Um Oh se eleva da multidão, num mantra de medo quando eles percebem que há algo mais do que pura enganação e teatro naqueles gestos bem contidos e na preguiça de seu autor. Há algo de ameaçador em seus gestos pensados, há algo de etéreo nos olhos daquele que olha a abóbada de um céu cinzento e aspira as últimas gotas de sua vida, uma vida que principiava no ventre dela e na sua concupiscência, uma nova vida que agitava as entranhas dela qual pequena medusa, iridescente e travessa criatura que o chamava do íntimo dela, fazendo-o vogar nas nuvens do prazer infinito enquanto ela se deleitava com a sua calma absoluta, uma vida que se reiniciara a partir do momento em que os dois se encontraram naquele pequeno apartamento barato, cheio de móveis leves e de coisas que ela trazia de feiras de artesanato, coisa que ela fazia como poucas que ele vira fazer, assim como sua deliciosa comida, uma bela comida cheia de massas, pastas, molhos de tomate, cheiros de ervas e apimentada como ela em todos os sentidos; uma vida que seria breve porque eles eram muito diferentes, ele sóbrio, recatado, ela escandalosa, cheia de brilhos. Ele sabia que eles eram feitos um para o outro, em sua ânsia de se acharem nos furtivos encontros do pequeno apartamento que concordaram e habitar, depois que ele se separou e viveu a mais terrível angústia porque seus filhos simplesmente o negaram e sua ex-esposa em menos de dois meses já circulava com outro, o que fez crescer suas suspeitas de que nada fora em sua vida.

--Ele gostava de Helena.

--Mas ela, ela era uma doida. Sempre com aqueles vestidos.
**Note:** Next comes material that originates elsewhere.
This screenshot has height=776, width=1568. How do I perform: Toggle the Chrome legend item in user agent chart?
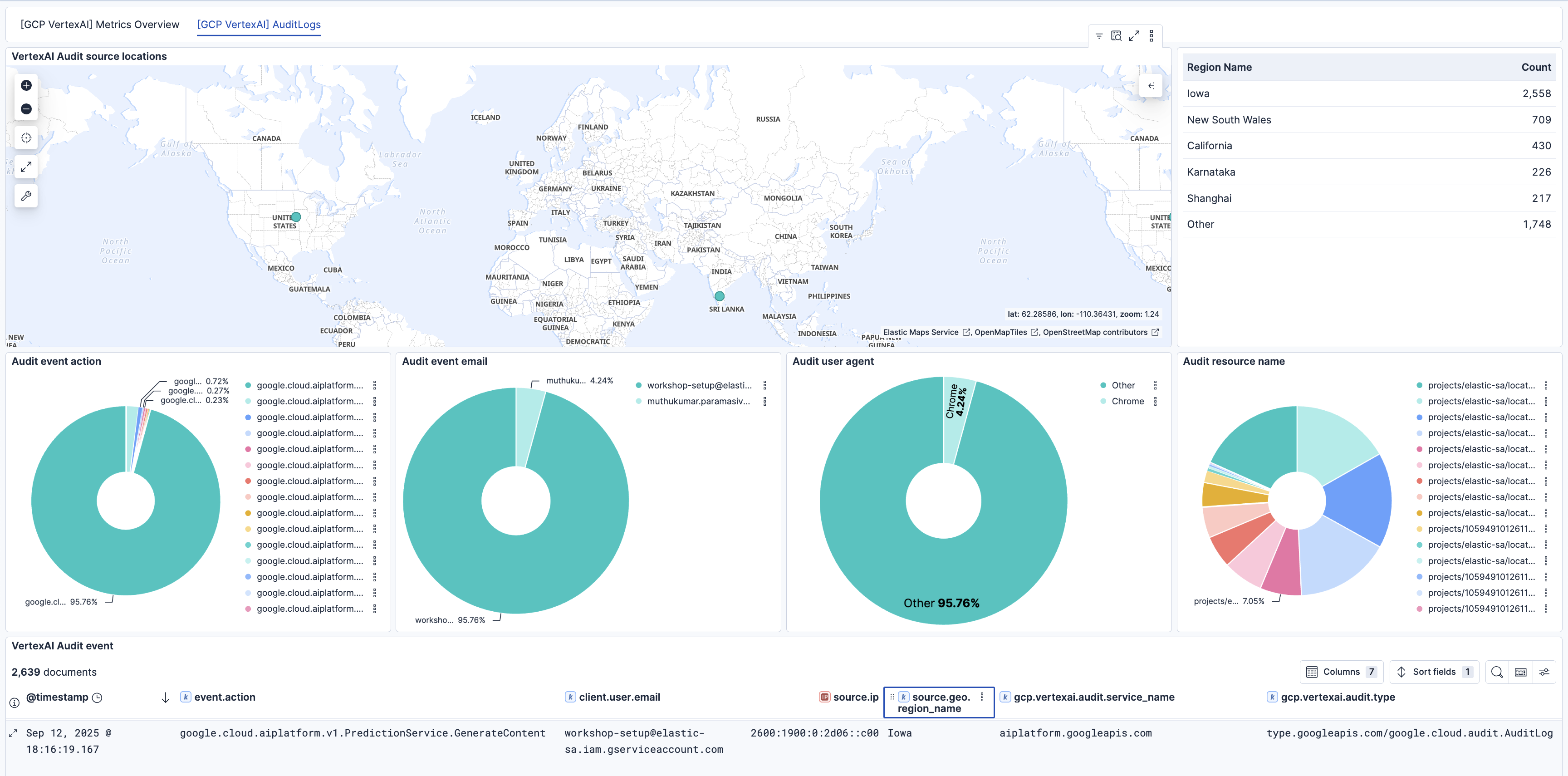(x=1127, y=401)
--O perfume era arrebatador! O elevador denunciava sua presença!

--Ele sabia que ia acabar assim. Veja, quase trinta anos de diferença. Quem em santa consciência acha que isso vinga?

--Ah, vinga. Mas ela era um vulcão, ele já nem tanto. Isso conta nas horas que importam, você sabe.

--Ai meu Deus!

Longe ia Helena. Cabelos soltos, livre da prisão que se impusera por conta daquele homem misterioso que a cativara e ela se sentira tão protegida que se deixara prender por horas, dias até, com ele em perfeita comunhão. Longe ia Helena, cabelos lindos perfumados, coroados pelo vento de ouro de sua alma maravilhosa. Maravilhosa Helena, ele pensava, quando pisou no último degrau que faltava e sentiu seu pé afundar no macio travesseiro do ar frio que o tragou sem piedade.

--Bom, pelo menos ele a amou de verdade. Com todos os ossos, com toda a força de seu coração.

--Ela era um vulcão.

Do Outro Lado, ele percebeu que terminara a caminhada.